• [WORK INSTRUCTION A]:
According to the article on the Braddock Hospital protest, on what date is the closing of Braddock Hospital scheduled?
• [WORK INSTRUCTION B]:
Summarize the article on the Braddock Hospital protest in two sentences.

• [PASSAGE SHOWN]:
Zombies in movie makeup, pushing hospital IV stands and portraying what they said will be the results of corporate greed that caused UPMC to suck the life out of Braddock by closing the hospital there, marched on the nonprofit's Downtown corporate headquarters at noon today.
"I couldn't make it to a hospital in time because UPMC is closing Braddock," Emily Gorda, 29, of Braddock, one of the zombies in crusty gray makeup and a backless hospital gown, said explaining the symbolism during the march from the Greyhound Bus Terminal to the U.S. Steel Tower on Grant Street. "Our community is on life support. UPMC should be ashamed."
When the dozen zombie marchers reached the front of the skyscraper -- which houses UPMC offices -- their ranks swelled to about 40 protesters who held a mock UPMC board meeting on the sidewalk.
Filmmaker and Braddock resident Tony Buba, who worked on George Romero's "Night of the Living Dead" and "Dawn of the Dead" horror movies, said the demonstrators were trying to draw attention not only to the closing of Braddock Hospital, scheduled for Jan. 31, but also the need for health care coverage and the closing of community hospitals, especially in poor and minority communities.
"We wanted to do this street theater to energize people," said Mr. Buba, who wore a name tag bearing the name of UPMC board member G. Nicholas Beckwith III for the mock meeting. "The zombie link works because zombies have an insatiable appetite for human flesh and UPMC seems to have an insatiable appetite for chewing up our communities."
Representatives of UPMC could not immediately be reached for comment.
The demonstration was the latest in a long line of protests and demonstrations staged by Save Our Community Hospitals in the two months since UPMC announced it was closing Braddock Hospital because it is under-utilized and losing money.
David Hughes, executive director of Citizen Power, a community organizing group, said UPMC's planned closing of Braddock Hospital shows the board is "totally cold" toward the need for community health care.
"UPMC is focused on the bottom line and eliminating competition instead of delivering health care," said Mr. Hughes, who portrayed Jeffrey Romoff, UPMC chief executive officer, during the mock board meeting. "Otherwise the closing doesn't make sense. Braddock Hospital wasn't losing money until UPMC manipulated its expenses to show a loss.
"If the people of Braddock have to go to McKeesport or Monroeville for emergency health care it's going to be very risky."
The mock UPMC board meeting ended shortly before 1 p.m. with zombies, demonstrators portraying board members and several lunchtime passersby chanting "Keep Braddock open, Keep Braddock open."

• [EXTRACTED MATERIAL]:
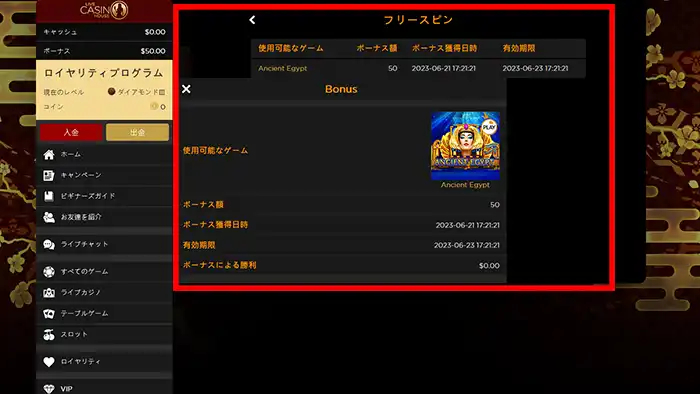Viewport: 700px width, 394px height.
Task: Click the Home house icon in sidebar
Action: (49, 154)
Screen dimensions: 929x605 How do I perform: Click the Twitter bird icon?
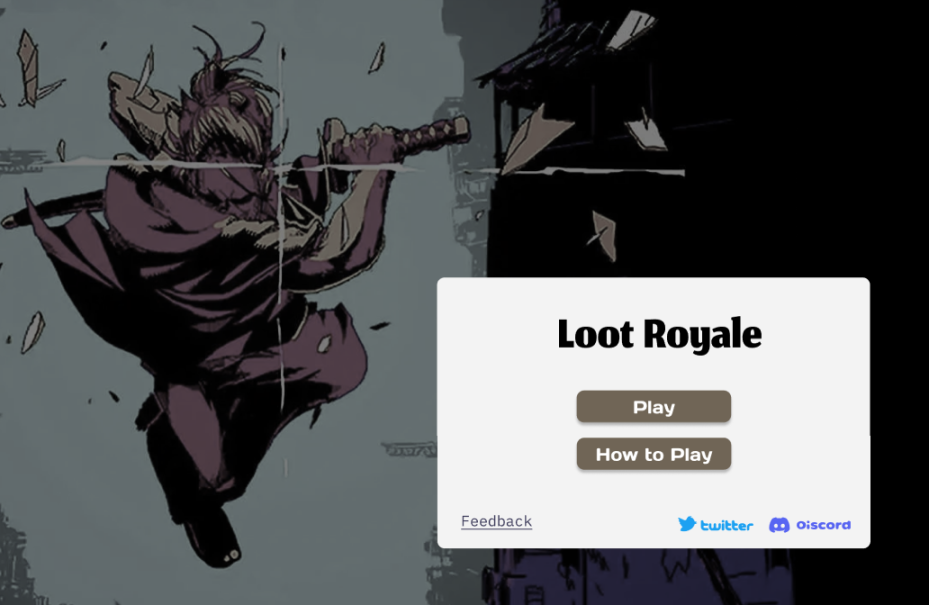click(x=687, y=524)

---

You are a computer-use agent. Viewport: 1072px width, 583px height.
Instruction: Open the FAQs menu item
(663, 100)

• [WRITTEN SOLUTION A]:
Jan. 31

• [WRITTEN SOLUTION B]:
Protesters dressed as zombies marched from the Greyhound Bus Terminal to the U.S. Steel Tower on Grant Street, which houses UPMC offices, where about 40 demonstrators held a mock UPMC board meeting on the sidewalk. They aimed to draw attention to the closing of Braddock Hospital, which UPMC announced because the hospital is under-utilized and losing money, as well as to the need for health care coverage and the closing of community hospitals, especially in poor and minority communities.